> [WHAT THIS TASK INVOLVES]
Taking the data below line by line, count those that include the word "will" and report the number alone.

> [DATA SHOWN]
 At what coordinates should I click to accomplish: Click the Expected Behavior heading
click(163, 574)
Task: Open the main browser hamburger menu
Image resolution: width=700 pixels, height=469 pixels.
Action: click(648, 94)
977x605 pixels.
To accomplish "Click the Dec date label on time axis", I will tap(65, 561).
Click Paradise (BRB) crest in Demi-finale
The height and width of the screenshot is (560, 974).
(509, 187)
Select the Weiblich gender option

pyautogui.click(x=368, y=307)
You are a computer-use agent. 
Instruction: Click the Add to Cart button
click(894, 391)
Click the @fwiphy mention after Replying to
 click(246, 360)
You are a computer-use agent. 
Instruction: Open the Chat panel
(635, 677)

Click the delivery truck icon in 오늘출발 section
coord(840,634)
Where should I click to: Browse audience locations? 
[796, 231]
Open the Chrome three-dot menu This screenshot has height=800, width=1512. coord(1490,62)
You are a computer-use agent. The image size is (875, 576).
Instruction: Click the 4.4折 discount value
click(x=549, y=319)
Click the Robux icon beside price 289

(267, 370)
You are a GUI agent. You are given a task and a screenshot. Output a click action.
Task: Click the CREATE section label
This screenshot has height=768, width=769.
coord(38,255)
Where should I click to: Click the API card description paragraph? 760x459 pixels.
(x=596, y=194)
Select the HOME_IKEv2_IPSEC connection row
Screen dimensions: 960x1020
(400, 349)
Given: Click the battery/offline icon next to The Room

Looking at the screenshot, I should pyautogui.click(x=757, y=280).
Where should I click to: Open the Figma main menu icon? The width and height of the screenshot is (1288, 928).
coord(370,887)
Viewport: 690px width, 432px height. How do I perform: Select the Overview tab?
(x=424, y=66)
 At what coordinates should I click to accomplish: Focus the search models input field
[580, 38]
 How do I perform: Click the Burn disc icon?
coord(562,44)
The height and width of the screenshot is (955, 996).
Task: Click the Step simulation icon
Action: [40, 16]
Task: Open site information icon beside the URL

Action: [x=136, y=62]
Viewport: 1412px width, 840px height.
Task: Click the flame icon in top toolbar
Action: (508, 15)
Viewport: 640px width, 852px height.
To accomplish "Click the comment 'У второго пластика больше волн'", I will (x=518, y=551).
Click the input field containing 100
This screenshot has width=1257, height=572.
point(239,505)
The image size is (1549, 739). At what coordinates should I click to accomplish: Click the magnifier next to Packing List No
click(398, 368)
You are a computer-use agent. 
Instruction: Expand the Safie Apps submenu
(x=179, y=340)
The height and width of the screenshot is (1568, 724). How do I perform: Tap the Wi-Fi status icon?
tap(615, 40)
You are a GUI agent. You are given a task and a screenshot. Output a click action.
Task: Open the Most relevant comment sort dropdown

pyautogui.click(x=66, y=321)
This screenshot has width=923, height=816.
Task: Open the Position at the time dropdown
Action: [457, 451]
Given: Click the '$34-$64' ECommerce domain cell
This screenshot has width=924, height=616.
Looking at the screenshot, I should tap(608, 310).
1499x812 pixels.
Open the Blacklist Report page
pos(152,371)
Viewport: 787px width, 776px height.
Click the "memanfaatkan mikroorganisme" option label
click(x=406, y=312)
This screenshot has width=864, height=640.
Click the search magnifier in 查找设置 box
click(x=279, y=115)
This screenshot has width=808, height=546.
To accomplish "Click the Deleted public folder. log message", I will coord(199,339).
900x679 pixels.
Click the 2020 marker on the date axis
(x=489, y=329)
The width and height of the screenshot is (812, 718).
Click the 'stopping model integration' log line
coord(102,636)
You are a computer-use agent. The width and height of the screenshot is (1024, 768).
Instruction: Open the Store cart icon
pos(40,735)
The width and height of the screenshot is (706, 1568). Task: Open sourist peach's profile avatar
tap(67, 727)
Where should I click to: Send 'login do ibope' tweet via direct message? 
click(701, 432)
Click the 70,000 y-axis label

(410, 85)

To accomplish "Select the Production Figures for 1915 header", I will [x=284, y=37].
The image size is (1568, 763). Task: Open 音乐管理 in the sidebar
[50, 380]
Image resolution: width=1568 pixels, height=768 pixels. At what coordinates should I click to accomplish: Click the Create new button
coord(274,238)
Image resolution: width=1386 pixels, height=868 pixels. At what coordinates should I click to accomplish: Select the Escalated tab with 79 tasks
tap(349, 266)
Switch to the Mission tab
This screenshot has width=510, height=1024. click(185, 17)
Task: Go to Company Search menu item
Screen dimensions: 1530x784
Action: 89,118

> [RESULT OF THIS EXERCISE]
4